# [TASK STATEMENT]
What you return must be every line from the beginning of the data through the line holding "World (271, 2471)", unchanged.

# [INPUT MATERIAL]
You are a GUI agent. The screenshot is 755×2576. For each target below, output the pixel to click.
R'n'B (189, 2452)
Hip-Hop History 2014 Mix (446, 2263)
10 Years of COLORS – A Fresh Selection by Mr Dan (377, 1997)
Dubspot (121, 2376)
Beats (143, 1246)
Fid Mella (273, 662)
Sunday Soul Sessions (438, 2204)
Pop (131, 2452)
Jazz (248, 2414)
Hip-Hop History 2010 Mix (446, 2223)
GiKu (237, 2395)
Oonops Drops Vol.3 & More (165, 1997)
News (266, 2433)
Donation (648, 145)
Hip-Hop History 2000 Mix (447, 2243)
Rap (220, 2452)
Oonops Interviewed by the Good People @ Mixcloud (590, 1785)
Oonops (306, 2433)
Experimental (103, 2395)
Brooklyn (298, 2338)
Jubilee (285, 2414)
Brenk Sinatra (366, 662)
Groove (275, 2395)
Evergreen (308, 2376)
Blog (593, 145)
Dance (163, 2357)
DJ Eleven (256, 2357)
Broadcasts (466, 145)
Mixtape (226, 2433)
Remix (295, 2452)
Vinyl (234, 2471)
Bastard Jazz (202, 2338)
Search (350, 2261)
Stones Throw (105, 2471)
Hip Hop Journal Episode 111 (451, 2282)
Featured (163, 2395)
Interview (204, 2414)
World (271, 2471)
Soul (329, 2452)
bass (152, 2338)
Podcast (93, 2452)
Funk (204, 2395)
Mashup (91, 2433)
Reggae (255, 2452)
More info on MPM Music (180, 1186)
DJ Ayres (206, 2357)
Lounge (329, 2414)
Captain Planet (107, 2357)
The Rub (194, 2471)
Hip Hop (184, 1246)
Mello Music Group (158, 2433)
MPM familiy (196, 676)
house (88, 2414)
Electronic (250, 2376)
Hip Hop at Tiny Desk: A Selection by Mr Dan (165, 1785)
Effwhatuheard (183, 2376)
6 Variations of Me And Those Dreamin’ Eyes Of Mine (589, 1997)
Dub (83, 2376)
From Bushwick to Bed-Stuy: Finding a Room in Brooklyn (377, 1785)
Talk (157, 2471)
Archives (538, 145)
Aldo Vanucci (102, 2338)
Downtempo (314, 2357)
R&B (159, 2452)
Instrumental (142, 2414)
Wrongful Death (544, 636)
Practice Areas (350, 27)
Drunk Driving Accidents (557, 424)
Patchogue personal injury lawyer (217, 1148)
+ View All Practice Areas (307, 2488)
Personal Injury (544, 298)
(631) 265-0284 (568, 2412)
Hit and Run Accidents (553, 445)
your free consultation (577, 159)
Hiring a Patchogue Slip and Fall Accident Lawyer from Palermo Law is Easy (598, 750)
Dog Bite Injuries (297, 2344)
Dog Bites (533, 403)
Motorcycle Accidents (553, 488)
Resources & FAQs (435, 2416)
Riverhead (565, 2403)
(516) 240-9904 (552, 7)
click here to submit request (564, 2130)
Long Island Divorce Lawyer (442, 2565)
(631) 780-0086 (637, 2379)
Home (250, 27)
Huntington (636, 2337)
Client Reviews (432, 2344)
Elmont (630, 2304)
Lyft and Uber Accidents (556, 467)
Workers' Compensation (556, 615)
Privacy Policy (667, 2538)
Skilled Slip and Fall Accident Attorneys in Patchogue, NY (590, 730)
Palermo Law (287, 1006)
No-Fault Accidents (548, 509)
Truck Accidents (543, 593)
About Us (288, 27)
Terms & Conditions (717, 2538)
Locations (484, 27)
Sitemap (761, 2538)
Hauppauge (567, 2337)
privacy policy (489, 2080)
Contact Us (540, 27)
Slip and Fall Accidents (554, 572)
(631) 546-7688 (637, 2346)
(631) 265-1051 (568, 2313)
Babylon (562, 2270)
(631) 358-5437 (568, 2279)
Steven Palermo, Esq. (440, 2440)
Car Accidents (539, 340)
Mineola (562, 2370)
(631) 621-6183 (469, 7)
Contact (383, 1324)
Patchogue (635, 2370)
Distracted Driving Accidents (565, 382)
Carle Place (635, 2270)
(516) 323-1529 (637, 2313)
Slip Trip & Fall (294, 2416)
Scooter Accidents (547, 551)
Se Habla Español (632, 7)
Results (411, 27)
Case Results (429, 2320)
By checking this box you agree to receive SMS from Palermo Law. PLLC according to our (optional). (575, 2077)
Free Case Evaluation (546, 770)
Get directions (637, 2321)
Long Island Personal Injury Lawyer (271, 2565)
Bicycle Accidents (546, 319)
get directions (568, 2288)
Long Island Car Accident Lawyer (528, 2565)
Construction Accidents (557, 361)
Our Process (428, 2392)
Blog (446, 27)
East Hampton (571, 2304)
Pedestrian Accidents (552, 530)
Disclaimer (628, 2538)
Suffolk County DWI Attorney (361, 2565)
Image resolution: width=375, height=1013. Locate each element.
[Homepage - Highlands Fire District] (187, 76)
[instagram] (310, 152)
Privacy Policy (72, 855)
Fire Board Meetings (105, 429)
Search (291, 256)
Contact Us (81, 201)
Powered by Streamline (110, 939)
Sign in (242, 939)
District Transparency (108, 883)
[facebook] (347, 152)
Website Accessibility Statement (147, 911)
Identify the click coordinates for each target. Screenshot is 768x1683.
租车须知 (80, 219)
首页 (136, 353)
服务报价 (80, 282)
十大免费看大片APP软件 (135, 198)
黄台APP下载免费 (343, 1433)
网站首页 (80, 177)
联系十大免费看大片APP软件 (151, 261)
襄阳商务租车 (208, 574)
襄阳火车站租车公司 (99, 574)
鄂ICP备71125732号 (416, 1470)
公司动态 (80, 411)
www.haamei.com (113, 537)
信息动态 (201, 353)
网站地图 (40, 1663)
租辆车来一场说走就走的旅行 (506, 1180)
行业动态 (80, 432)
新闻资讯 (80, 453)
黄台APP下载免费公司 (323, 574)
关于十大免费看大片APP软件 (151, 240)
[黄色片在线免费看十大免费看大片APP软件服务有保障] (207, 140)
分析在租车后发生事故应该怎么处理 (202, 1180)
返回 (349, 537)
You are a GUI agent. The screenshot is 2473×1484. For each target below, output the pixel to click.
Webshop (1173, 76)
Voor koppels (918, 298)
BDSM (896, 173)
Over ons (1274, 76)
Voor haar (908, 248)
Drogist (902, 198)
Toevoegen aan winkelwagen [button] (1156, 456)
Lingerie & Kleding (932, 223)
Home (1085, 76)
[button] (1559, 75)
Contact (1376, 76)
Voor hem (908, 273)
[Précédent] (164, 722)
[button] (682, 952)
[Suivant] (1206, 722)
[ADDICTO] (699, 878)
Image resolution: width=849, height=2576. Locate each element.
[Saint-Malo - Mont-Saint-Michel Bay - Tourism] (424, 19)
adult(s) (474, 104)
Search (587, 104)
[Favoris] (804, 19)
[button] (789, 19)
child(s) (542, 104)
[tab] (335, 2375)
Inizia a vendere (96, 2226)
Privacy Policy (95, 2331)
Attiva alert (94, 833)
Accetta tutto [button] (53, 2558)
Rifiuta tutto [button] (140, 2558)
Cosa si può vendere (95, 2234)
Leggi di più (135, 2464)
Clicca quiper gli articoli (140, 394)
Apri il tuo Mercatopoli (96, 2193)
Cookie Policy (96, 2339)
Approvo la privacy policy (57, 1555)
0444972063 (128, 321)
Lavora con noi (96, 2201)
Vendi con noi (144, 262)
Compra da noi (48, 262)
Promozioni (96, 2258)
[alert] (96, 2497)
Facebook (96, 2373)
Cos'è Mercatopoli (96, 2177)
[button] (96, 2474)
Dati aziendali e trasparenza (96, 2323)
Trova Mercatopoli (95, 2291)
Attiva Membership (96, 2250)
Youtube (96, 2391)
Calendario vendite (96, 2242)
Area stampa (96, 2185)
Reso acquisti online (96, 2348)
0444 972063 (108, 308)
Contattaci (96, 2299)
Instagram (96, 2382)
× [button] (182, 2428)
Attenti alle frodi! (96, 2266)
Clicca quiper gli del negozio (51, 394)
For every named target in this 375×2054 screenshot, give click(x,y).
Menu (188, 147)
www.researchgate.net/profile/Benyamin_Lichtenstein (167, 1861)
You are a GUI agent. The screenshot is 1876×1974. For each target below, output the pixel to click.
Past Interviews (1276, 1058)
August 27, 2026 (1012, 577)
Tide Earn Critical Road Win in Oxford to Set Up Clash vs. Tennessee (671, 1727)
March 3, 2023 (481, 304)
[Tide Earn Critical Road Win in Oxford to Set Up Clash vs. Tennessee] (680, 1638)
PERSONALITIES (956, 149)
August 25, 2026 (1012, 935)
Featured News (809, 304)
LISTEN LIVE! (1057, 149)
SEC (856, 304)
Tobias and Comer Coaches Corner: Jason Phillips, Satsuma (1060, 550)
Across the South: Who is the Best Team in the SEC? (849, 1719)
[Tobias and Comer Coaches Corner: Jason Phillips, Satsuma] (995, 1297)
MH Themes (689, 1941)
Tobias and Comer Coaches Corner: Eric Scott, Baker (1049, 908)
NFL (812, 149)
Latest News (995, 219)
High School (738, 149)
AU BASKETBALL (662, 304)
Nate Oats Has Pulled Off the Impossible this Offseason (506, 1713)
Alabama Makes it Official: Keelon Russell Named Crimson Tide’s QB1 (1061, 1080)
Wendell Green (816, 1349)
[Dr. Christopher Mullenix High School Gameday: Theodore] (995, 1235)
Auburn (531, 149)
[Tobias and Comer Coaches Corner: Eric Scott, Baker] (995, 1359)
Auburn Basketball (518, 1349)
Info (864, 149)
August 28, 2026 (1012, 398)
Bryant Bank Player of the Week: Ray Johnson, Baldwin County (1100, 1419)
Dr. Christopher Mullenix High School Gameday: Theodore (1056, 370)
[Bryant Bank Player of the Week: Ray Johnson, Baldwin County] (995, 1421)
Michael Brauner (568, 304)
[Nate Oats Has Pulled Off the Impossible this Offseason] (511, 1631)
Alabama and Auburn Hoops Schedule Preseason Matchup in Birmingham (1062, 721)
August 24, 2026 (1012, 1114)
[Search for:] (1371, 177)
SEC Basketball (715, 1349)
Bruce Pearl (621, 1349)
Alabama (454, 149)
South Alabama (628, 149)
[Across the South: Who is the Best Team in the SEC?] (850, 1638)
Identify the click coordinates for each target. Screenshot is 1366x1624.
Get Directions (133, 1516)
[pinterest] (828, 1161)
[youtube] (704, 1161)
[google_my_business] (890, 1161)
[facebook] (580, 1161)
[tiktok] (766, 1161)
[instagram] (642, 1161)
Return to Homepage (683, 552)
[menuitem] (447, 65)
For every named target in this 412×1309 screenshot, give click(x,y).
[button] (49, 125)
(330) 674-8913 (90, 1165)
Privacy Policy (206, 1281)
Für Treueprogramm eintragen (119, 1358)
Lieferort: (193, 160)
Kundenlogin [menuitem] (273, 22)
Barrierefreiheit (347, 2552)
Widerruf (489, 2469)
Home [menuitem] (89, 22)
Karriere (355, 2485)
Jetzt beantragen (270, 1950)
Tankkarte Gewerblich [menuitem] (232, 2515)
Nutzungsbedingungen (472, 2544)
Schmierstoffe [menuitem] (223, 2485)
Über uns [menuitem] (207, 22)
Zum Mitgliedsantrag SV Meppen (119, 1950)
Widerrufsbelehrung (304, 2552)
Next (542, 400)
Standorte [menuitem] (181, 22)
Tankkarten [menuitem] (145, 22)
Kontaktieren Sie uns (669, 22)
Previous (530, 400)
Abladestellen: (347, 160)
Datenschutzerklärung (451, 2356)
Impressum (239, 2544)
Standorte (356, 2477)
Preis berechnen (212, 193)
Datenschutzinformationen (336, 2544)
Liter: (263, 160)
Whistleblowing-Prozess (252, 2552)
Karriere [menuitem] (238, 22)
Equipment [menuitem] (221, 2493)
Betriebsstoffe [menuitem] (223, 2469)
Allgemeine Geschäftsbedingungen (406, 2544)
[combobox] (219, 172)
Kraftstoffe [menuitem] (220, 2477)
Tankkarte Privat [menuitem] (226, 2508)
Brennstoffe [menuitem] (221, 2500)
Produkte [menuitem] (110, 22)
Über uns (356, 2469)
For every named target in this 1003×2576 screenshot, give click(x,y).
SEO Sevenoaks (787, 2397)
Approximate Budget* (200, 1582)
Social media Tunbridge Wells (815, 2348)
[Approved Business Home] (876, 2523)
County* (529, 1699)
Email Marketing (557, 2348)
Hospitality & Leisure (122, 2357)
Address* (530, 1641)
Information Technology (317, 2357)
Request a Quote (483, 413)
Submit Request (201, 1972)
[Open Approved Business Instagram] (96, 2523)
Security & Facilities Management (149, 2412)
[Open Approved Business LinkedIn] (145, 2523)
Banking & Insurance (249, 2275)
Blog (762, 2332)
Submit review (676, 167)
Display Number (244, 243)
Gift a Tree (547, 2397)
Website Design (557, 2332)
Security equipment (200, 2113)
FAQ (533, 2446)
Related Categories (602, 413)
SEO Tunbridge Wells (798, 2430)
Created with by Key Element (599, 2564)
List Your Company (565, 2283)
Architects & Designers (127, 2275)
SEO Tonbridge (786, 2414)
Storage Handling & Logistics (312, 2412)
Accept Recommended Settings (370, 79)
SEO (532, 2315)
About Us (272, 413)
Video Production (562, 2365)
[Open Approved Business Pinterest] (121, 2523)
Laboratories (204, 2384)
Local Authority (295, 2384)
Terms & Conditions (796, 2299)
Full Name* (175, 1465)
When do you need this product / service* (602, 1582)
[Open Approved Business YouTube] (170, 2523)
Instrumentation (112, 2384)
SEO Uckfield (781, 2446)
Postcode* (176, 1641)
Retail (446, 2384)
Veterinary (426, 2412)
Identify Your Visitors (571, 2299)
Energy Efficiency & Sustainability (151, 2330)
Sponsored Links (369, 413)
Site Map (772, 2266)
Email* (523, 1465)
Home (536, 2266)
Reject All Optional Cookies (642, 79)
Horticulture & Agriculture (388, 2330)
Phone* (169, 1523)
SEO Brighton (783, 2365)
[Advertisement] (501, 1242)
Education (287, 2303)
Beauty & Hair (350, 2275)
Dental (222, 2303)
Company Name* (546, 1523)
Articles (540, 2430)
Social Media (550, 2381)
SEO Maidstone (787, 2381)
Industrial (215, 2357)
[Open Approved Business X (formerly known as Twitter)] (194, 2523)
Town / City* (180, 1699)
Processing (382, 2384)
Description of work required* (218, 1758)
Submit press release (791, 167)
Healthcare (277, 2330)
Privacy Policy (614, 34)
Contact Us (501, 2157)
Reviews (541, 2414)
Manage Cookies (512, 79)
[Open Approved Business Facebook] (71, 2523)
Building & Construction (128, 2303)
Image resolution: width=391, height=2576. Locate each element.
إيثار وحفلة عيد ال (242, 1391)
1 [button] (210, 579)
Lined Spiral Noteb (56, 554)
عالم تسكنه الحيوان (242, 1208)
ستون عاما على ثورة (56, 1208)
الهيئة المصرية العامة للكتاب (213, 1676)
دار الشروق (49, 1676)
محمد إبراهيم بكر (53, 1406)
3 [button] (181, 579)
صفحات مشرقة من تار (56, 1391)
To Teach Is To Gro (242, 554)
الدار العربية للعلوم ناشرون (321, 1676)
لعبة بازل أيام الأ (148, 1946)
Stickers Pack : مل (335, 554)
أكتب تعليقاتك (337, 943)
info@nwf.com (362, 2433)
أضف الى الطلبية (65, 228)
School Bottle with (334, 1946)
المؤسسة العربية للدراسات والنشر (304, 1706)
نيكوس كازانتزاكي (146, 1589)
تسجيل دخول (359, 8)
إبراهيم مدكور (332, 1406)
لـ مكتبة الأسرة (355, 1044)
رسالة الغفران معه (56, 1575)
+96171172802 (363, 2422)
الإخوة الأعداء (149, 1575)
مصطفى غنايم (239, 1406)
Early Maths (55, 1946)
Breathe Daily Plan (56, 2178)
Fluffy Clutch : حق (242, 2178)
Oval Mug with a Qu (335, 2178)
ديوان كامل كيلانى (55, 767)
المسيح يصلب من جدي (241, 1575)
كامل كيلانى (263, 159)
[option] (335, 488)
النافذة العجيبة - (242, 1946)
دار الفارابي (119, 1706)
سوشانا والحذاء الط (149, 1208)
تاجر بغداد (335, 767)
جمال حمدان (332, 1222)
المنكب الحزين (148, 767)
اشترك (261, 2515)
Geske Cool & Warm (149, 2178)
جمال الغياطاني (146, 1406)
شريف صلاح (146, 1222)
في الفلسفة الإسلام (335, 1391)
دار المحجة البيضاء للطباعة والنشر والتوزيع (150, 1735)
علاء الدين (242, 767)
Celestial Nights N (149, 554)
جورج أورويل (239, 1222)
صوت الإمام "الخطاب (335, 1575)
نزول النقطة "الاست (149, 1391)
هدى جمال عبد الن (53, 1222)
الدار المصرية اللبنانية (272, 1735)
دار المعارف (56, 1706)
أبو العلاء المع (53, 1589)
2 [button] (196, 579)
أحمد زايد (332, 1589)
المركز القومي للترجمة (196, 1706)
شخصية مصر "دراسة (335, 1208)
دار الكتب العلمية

# [ANSWER TO THIS EXERCISE]
You are a GUI agent. The screenshot is 755×2576. For each target below, output the pixel to click.
R'n'B (189, 2452)
Hip-Hop History 2014 Mix (446, 2263)
10 Years of COLORS – A Fresh Selection by Mr Dan (377, 1997)
Dubspot (121, 2376)
Beats (143, 1246)
Fid Mella (273, 662)
Sunday Soul Sessions (438, 2204)
Pop (131, 2452)
Jazz (248, 2414)
Hip-Hop History 2010 Mix (446, 2223)
GiKu (237, 2395)
Oonops Drops Vol.3 & More (165, 1997)
News (266, 2433)
Donation (648, 145)
Hip-Hop History 2000 Mix (447, 2243)
Rap (220, 2452)
Oonops Interviewed by the Good People @ Mixcloud (590, 1785)
Oonops (306, 2433)
Experimental (103, 2395)
Brooklyn (298, 2338)
Jubilee (285, 2414)
Brenk Sinatra (366, 662)
Groove (275, 2395)
Evergreen (308, 2376)
Blog (593, 145)
Dance (163, 2357)
DJ Eleven (256, 2357)
Broadcasts (466, 145)
Mixtape (226, 2433)
Remix (295, 2452)
Vinyl (234, 2471)
Bastard Jazz (202, 2338)
Search (350, 2261)
Stones Throw (105, 2471)
Hip Hop Journal Episode 111 (451, 2282)
Featured (163, 2395)
Interview (204, 2414)
World (271, 2471)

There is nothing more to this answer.